Print the line that contains "Task: Select Integrations" and every line after it through the last line of the records below, exactly as written and nothing else.

★ ★ ★ ★ ★ ★ ★

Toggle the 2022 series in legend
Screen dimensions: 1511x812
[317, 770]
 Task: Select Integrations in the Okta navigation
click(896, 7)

★ ★ ★ ★ ★ ★ ★

Exercise output
 Task: Select Integrations in the Okta navigation
click(896, 7)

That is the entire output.